No, but from what I hear, 80% of marriages that take place between 21 to 35 year olds end up in divorce....and that's scary as hell

Johnny Bravo
08-21-2007, 01:16 AM
I would get married to provide a stable relationship and home for kids, and for companionship. But when you see so many sexy women around the place the urge is to have sex. If I could get away with that and never tell my wife, I would. If I got married, I would never leave my wife, but I would still like to have affairs. If my wife did the same, and I never found out about it, then that would be ok with me too.

Sounds almost like an "open relationship" to me. :p

Fenian
08-21-2007, 01:37 AM
No, but from what I hear, 80% of marriages that take place between 21 to 35 year olds end up in divorce....and that's scary as hell

That is scary. My best friend is coming up on his one year anniversary. I should get in touch with him.

anunnaki
08-22-2007, 03:19 PM
7 years together with my Lousy Nordic Husband and no plans so far to cheat on him. Unless PseudoCop decides to visit Sweden, that is. :p

Personally I'm not interested in sex enough to cheat on him. I'm not a fucking animal who has to drop my panties just because I, for a short period of time, have the hots for someone I'm not married too. People are swine.

SteamshipTime
08-22-2007, 06:57 PM
I'm not a fucking animal who has to drop my panties ...

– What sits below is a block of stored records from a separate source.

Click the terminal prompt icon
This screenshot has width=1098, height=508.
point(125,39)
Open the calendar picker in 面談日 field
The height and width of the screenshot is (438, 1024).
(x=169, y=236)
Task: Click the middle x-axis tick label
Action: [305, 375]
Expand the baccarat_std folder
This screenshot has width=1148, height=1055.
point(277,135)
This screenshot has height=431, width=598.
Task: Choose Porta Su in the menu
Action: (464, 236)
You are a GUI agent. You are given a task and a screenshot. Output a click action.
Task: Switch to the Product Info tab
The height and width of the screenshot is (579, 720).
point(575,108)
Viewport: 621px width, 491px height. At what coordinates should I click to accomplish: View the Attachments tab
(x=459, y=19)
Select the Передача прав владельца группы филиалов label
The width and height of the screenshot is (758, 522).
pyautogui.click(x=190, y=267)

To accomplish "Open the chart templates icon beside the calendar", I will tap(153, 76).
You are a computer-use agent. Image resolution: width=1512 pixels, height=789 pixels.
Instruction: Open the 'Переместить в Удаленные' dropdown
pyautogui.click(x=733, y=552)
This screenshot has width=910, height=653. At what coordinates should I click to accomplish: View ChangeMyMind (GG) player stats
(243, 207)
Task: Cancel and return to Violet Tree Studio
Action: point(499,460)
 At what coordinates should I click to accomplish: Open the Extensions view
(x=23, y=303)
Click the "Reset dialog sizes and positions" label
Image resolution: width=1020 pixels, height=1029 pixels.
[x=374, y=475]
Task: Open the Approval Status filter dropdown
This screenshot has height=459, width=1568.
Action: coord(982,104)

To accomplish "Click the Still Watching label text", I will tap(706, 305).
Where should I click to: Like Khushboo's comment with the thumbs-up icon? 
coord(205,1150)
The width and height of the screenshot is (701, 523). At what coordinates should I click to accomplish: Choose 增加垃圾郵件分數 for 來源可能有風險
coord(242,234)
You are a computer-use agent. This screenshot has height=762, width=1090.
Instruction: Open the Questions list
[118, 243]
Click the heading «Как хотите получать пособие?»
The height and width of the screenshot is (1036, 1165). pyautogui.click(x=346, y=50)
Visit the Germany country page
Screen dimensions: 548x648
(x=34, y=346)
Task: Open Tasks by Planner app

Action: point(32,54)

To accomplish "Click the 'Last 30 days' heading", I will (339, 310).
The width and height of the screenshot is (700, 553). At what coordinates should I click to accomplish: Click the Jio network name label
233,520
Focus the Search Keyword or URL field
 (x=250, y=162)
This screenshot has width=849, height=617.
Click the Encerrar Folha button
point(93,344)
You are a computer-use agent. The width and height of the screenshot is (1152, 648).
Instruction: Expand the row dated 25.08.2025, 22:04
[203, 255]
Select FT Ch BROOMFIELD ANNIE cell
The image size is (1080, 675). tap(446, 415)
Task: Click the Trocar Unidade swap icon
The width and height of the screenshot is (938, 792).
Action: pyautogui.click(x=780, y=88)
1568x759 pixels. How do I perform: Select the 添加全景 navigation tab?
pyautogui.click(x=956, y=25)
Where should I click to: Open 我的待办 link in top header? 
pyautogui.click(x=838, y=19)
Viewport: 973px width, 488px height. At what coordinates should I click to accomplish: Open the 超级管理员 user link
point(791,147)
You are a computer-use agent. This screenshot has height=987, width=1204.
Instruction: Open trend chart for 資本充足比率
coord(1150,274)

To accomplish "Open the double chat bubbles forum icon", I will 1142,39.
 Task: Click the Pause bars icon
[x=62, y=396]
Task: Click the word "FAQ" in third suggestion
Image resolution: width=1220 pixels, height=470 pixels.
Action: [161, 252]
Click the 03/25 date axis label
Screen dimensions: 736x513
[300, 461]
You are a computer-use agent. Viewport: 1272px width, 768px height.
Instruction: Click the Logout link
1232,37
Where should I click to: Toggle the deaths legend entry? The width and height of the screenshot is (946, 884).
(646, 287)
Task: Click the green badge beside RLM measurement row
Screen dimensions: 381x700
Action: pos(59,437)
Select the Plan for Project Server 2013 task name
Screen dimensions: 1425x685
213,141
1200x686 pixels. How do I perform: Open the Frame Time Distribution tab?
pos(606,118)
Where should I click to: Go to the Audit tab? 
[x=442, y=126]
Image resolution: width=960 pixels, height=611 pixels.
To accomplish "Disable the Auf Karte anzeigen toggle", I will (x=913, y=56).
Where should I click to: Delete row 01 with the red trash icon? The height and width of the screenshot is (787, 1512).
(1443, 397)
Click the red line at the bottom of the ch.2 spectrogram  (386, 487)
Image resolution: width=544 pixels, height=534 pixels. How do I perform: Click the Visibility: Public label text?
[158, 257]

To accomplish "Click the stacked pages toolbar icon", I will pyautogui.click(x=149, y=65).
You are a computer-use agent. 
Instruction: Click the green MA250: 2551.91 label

Tell me more about your panties.

anunnaki
08-22-2007, 07:00 PM
Where to begin..

http://www.nicolemart.com/imgs/grannies.jpg

SteamshipTime
08-22-2007, 07:07 PM
SteamshipTime disapprove. :disagree:

anunnaki
08-22-2007, 09:09 PM
Whatever do you mean?! :D

SteamshipTime
08-22-2007, 09:18 PM
Here, put these on:

http://a248.e.akamai.net/f/248/6129/1d/s7diod-isorigin.scene7.com/is/image/unitedretailgroup/0688991A_101?$product$

Johnny Bravo
08-22-2007, 10:07 PM
Here, put these on:

http://a248.e.akamai.net/f/248/6129/1d/s7diod-isorigin.scene7.com/is/image/unitedretailgroup/0688991A_101?$product$

Better yet, take these off as well.

Pasdaran
08-22-2007, 10:22 PM
Bunch of white race traitors here chasing after mud. :disagree:

Johnny Bravo
08-22-2007, 10:24 PM
Bunch of white race traitors here chasing after mud. :disagree:

True, 'naki has yet to pass Johnny's Whiteness test.

anunnaki
08-23-2007, 07:06 AM
Johnny's Whiteness test seems messy, I think I'll pass. :p And I disapprove of thongs, they are not comfortable!